Excerpted records —
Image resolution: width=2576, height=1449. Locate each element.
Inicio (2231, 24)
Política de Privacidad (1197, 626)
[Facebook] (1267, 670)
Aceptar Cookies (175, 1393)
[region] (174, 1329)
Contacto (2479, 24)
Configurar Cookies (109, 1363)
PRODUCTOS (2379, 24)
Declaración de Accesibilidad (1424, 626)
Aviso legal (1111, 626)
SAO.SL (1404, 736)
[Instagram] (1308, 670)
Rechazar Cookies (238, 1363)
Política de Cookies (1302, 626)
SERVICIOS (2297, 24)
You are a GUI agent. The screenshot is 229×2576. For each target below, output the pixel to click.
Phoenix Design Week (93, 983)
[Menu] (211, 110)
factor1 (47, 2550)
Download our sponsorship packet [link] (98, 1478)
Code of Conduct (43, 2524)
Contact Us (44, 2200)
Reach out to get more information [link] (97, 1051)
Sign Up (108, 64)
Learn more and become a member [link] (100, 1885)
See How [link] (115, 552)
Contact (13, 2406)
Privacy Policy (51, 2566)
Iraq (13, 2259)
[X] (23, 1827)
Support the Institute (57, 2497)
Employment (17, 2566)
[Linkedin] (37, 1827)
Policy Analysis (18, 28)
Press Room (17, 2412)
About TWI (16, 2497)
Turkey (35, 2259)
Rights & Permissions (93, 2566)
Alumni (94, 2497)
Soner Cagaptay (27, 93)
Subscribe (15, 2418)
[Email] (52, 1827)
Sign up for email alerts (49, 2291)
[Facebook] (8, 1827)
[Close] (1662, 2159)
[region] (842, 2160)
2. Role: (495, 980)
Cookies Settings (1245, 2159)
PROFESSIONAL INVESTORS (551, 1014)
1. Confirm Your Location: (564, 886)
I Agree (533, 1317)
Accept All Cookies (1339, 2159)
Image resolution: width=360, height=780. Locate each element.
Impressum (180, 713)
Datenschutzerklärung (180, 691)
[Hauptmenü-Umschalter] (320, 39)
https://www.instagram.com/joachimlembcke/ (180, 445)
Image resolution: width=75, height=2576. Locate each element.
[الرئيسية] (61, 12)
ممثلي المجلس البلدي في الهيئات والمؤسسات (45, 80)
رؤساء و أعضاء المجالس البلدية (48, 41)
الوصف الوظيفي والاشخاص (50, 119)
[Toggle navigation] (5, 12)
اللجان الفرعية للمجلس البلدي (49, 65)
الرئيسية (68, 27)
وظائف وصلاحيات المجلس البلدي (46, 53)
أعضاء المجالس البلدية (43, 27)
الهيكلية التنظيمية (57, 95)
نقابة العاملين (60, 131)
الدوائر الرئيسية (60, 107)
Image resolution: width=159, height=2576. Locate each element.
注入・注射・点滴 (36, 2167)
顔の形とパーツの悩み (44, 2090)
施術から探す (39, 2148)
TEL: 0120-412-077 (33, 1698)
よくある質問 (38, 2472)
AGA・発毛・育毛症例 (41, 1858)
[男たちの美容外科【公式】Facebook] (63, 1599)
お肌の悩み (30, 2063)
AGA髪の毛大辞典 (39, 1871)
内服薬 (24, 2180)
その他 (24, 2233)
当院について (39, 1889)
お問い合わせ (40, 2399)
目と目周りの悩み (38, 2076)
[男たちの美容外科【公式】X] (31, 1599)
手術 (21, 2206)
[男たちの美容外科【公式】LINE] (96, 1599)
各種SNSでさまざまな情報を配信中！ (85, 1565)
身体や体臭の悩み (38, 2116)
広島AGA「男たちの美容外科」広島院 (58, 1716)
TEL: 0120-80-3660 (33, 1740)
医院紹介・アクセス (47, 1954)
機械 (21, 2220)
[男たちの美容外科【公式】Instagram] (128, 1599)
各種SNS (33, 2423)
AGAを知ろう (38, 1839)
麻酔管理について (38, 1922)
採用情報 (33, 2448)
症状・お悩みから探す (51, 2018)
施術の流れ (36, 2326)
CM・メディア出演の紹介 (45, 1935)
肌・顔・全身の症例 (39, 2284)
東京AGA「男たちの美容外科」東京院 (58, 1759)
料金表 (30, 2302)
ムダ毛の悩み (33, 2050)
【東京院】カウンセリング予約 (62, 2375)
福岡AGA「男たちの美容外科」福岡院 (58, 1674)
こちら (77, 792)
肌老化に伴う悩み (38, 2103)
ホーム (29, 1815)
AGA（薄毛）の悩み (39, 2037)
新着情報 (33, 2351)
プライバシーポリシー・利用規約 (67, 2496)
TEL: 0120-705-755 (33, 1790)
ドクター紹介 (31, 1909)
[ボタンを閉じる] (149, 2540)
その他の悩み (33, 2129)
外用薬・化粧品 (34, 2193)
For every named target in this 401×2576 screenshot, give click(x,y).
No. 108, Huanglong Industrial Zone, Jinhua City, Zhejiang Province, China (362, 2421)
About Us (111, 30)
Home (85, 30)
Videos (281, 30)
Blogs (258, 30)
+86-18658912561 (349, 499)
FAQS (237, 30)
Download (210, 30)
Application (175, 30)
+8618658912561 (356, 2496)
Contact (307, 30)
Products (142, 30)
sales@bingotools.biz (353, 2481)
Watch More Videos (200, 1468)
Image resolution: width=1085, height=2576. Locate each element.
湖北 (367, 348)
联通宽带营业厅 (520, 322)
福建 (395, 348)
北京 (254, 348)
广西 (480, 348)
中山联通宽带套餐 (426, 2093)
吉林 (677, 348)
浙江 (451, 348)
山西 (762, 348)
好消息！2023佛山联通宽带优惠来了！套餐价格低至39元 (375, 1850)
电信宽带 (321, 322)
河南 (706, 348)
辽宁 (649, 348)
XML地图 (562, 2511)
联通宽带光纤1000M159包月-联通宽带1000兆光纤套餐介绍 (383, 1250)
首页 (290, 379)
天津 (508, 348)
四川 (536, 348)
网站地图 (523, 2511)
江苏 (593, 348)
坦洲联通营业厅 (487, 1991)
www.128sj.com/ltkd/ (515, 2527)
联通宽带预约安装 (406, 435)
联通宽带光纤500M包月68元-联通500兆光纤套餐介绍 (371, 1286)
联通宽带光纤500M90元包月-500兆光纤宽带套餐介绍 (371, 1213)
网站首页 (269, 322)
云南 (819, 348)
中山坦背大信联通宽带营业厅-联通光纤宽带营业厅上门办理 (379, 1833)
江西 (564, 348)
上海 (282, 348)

The problem — Reproduce exactly, and with no other material, the lines between those holding "東京AGA「男たちの美容外科」東京院 (58, 1759)" and "For every named", inclusive.

Written solution —
東京AGA「男たちの美容外科」東京院 (58, 1759)
料金表 (30, 2302)
ムダ毛の悩み (33, 2050)
【東京院】カウンセリング予約 (62, 2375)
福岡AGA「男たちの美容外科」福岡院 (58, 1674)
こちら (77, 792)
肌老化に伴う悩み (38, 2103)
ホーム (29, 1815)
AGA（薄毛）の悩み (39, 2037)
新着情報 (33, 2351)
プライバシーポリシー・利用規約 (67, 2496)
TEL: 0120-705-755 (33, 1790)
ドクター紹介 (31, 1909)
[ボタンを閉じる] (149, 2540)
その他の悩み (33, 2129)
外用薬・化粧品 (34, 2193)
For every named target in this 401×2576 screenshot, give click(x,y).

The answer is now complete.